The pope then described what he called the “Babel syndrome,” in which “there is no solidarity.” He shared a medieval account of the construction of the Tower of Babel. “When a man fell — they were slaves — and died, no one said anything, or at best, ‘Poor thing, he made a mistake and he fell.’ Instead, if a brick fell, everyone complained. And if someone was to blame, he was punished. Why? Because a brick was costly to make, to prepare, to fire. It took time and work to produce a brick. A brick was worth more than a human life. Let us each, think about what happens today. Unfortunately, something like this can happen nowadays too.”
What Pope Francis said last year sounds very timely given the indifference of some to the suffering of the people under collapsed buildings in Haiti or under Taliban persecution in Afghanistan (to say nothing of the rarely mentioned suffering of people in North Korea, Yemen, Syria, in our own country, etc.).
The pope pointed a way out of this indifference — following the Holy Spirit. “Pentecost is diametrically opposite to Babel (cf. Acts 2:1-3). The Spirit creates unity in diversity; He creates harmony. In the account of the Tower of Babel, there was no harmony; only pressing forward in order to earn. There, people were simply instruments, mere ‘manpower,’ but here, in Pentecost, each one of us is an instrument, but a community instrument that participates fully in building up the community.

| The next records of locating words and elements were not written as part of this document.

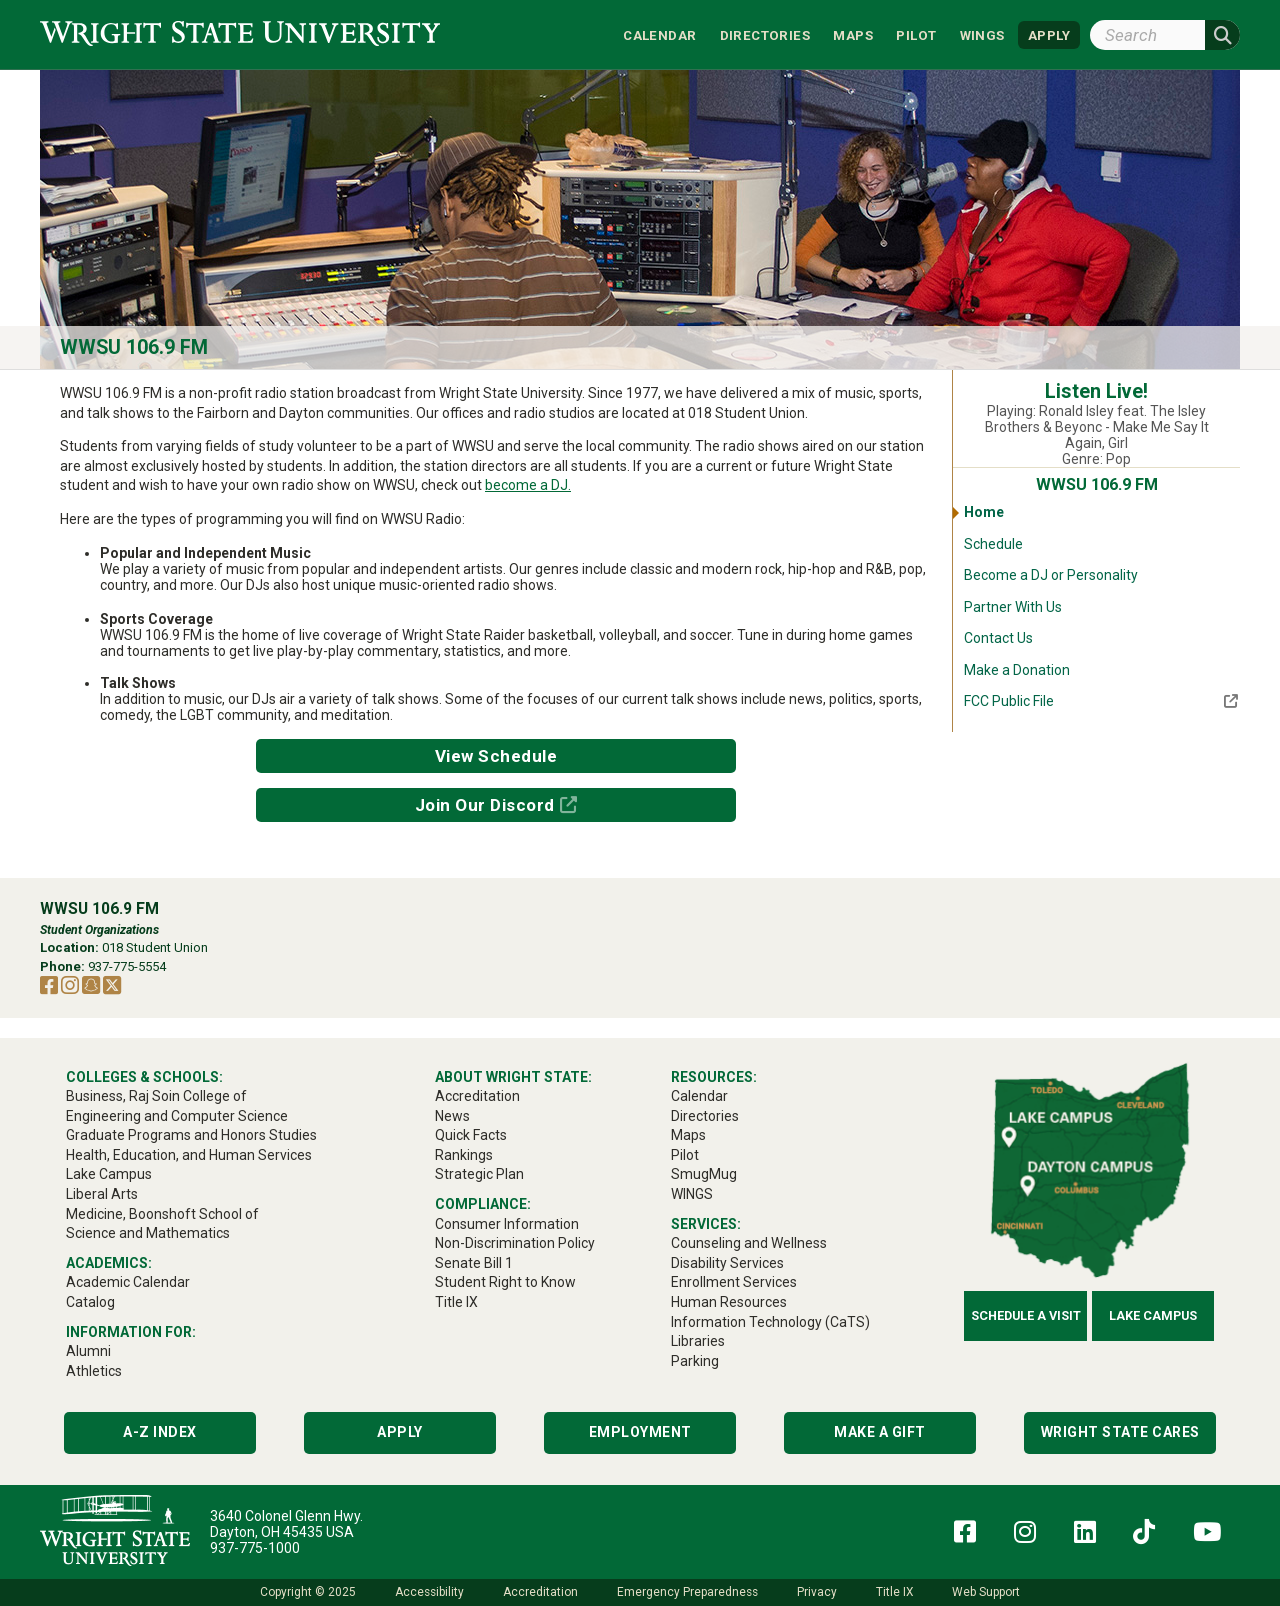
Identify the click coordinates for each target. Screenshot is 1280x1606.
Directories (765, 34)
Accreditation (540, 1592)
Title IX (894, 1592)
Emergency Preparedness (687, 1592)
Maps (853, 34)
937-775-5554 (127, 966)
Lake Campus (1153, 1315)
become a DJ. (528, 485)
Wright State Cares (1120, 1432)
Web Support (986, 1592)
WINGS (982, 34)
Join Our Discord (485, 805)
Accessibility (429, 1592)
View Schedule (496, 756)
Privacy (817, 1592)
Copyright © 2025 (308, 1592)
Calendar (659, 34)
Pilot (916, 34)
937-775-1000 (255, 1548)
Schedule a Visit (1026, 1315)
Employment (640, 1432)
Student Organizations (99, 930)
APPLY (1049, 34)
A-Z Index (160, 1432)
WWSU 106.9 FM (134, 347)
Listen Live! (1096, 391)
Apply (400, 1432)
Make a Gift (880, 1432)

“With Pentecost, God makes Himself present and inspires the faith of the community united in diversity and in solidarity. A diversity in solidarity possesses ‘antibodies’ that ensure that the singularity of each person — which is a gift, unique and unrepeatable — does not become sick with individualism, with selfishness. Diversity in solidarity also possesses antibodies that heal social structures and processes that have degenerated into systems of injustice, systems of oppression (cf. Compendium of the Social Doctrine of the Church, 192). Therefore, solidarity today is the road to take towards a post-pandemic world, towards the healing of our interpersonal and social ills. There is no other way. Either we go forward on the path of solidarity, or things will worsen. I want to repeat this: one does not emerge from a crisis the same as before. The pandemic is a crisis. We emerge from a crisis either better or worse than before. It is up to us to choose. And solidarity is, indeed, a way of coming out of the crisis better, not with superficial changes, with a fresh coat of paint so everything looks fine. No. Better!
“In the midst of crises, a solidarity guided by faith enables us to translate the love of God in our globalized culture, not by building towers or walls — and how many walls are being built today! — that divide, but then collapse, but by interweaving communities and sustaining processes of growth that are truly human and solid. And to do this, solidarity helps.”
The pope then challenged his listeners: “I would like to ask a question: do I think of the needs of others? Everyone, answer in your heart.”
Our hearts should spend some time with the Sacred Heart of Jesus in prayer and solidarity with the suffering people of Haiti and Afghanistan, offering up our prayers and sacrifices for the repose of the souls of the dead and for the healing and protection of the living. Our prayer should also lead us to see what actions we can make to help, be it political action, be it donating what we can to charities which are “on the ground,” such as Catholic Relief Services. We never know when we will be the ones in need.